ACTIVITY →
Restate word for word the lines of the records below, starting at the line that contains "Given: Open the" and ending at the line that contains "The width and", with both of those lines included and nothing else.

DATASET EXCERPTS →
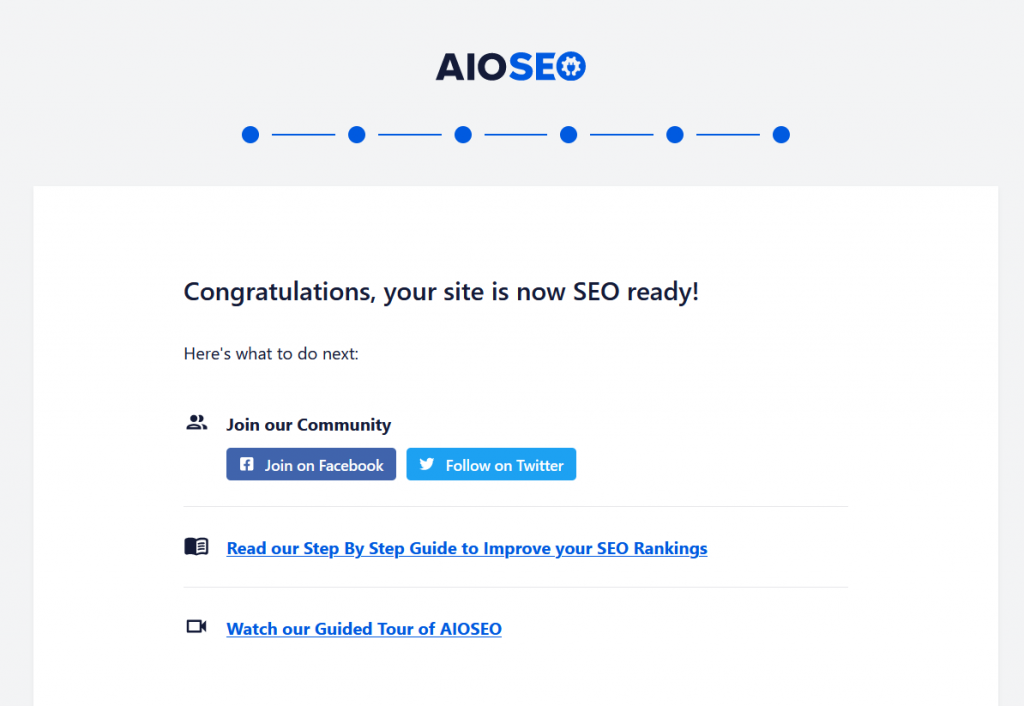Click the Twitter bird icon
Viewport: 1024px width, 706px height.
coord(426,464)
--
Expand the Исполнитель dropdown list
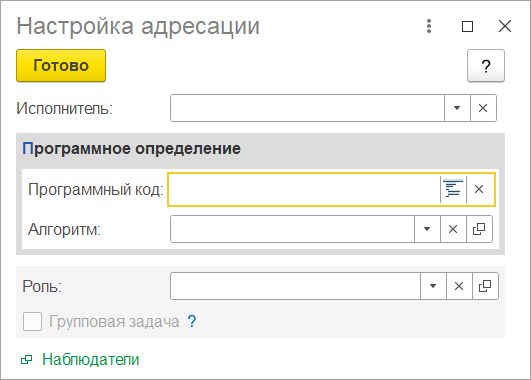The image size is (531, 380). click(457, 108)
==
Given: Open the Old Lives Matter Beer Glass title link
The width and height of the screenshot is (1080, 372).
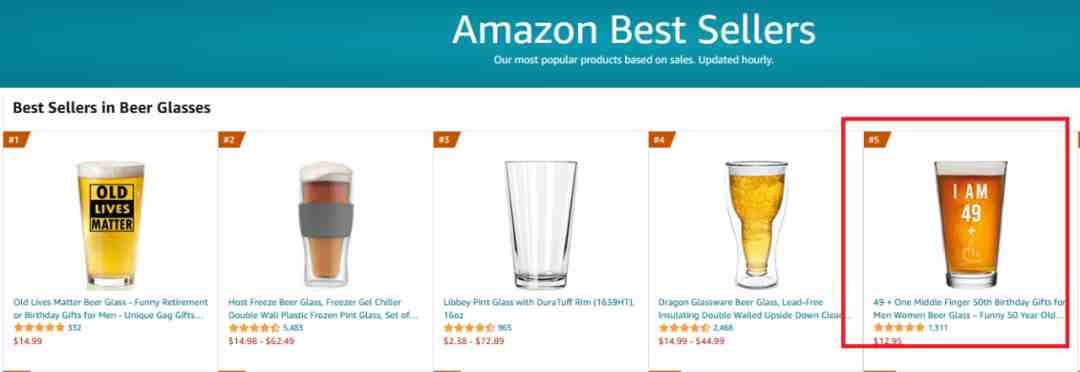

TASK RESPONSE →
Given: Open the Old Lives Matter Beer Glass title link
The width and height of the screenshot is (1080, 372).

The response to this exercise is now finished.